Por Dulce: Fazer uma novela com o Ucker, cujo nós somos personagens principais. Hum... isso não vai soar bem pro Fernando. Ele não gosta de nada que eu faço e é o cara mais possessivo que eu já vi. Mas peraí. Por que eu desistiria de algo que é importante pra mim, pra satisfazer ele? Afinal, eu não amo mais ele, né? O jeito como ele me trata e o jeito que ele briga comigo... Ele não me merece.

Dul afirmava aquilo com clareza, estava certa do que iria fazer. Logo que ele chegasse em casa, ela o diria o que pensava, o que sentia e o que não sentia.

Uma... duas... três... quatro horas se passaram até que Fernando chegasse do trabalho. Ele bateu a porta do carro com força. Dulce sabia que isso não era um bom sinal, porque quando ele fazia isso, sempre estava de mau humor.
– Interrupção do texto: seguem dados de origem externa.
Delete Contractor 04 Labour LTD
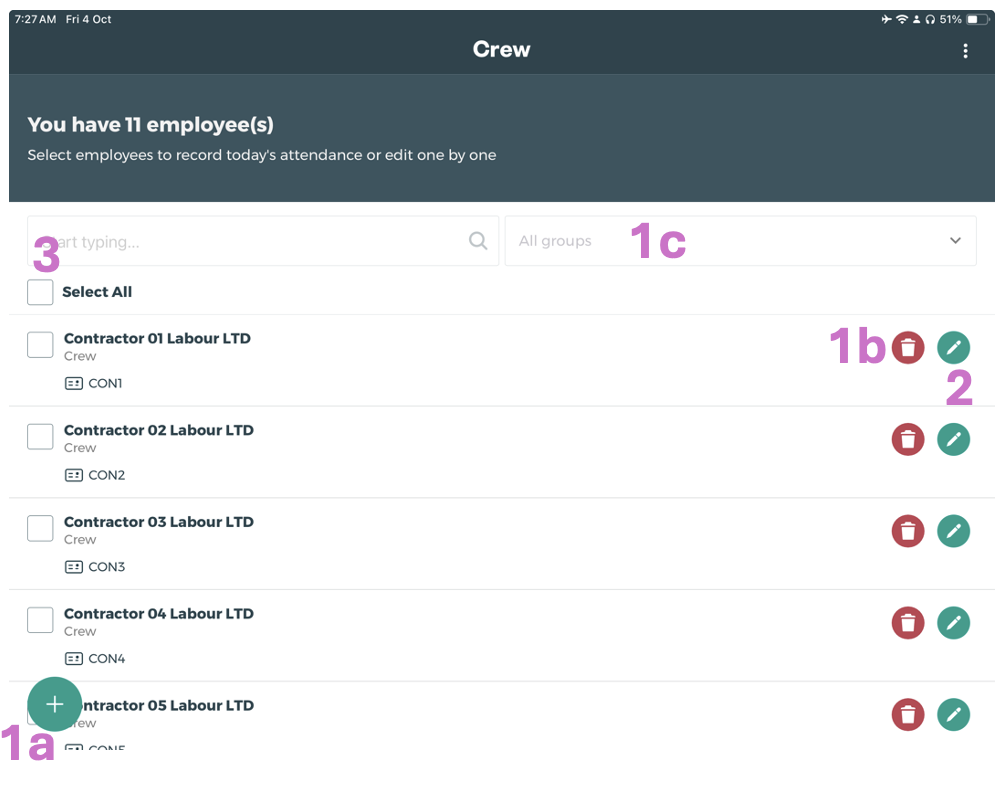1002x790 pixels. [908, 623]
Mas isso não amedrontou tanto ela a ponto de fazê-la desistir do que havia pensado.

- Oi amor.

- Oi Fernando.

- Fernando? O que deu em você? Você nunca me chama assim.
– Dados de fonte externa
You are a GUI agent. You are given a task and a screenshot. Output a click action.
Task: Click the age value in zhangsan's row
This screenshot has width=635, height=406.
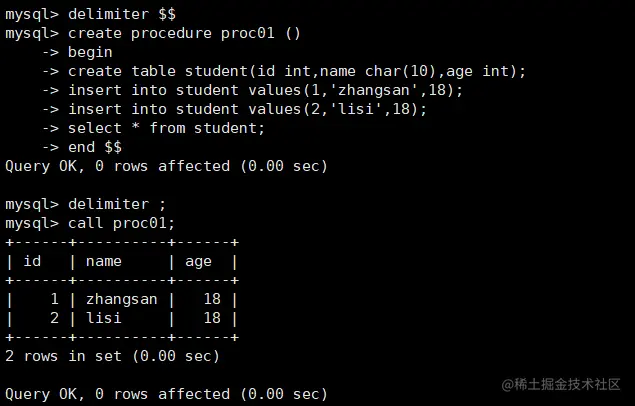(211, 299)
- Eu tenho uma coisa pra te falar.

- Fala...

- Eu recebi um convite pra fazer o papel de personagem principal de uma novela. Aliás, uma dos personagens.

- Nossa, que ótimo! E quem são os outros?

- O Ucker...

- Aquele trouxa? Você lembra o quanto ele te magoou né?

- Sim, mas...

- Por isso você não vai aceitar.

- Vou sim!

- Como é que é?

- Olha Fernando... eu sabia que você ia ficar assim.

- Tá, e?

- E... eu quero terminar!

- Vagabunda! Terminar? Eu digo quando terminar. Será que você não entende?

- Você não entende. Agora vai embora. Eu já te disse o que eu tinha que dizer.

- Eu não vou embora, se liga! Quem manda aqui sou eu. Eu mando aqui e em você!

- Desculpa amigo. Mas se um dia mandou, agora não manda mais. – ela começou a ficar com raiva. – AGORA SAI DA MINHA CASA. Eu comprei tudo isso e ainda te sustentei.

- Tá, certo. Eu vou... e tu... vai lá com aquele filho da mãe... vai!

- Tchau, Fernando. – ela bate a porta.

Naquele momento ela sentiu um alívio. Sabia que tinha feito o certo. Foi tomar um banho e arrumar suas coisas pra viajar no dia seguinte.

Ela abriu o chuveiro, deixou a água quente correr pelo seu corpo. Gotas grossas e pesadas estalavam quando tocavam a sua pele. Durante os 10 minutos de seu banho ela ficou pensando em como seria reencontrar Christopher e como ele reagiria ao vê-la.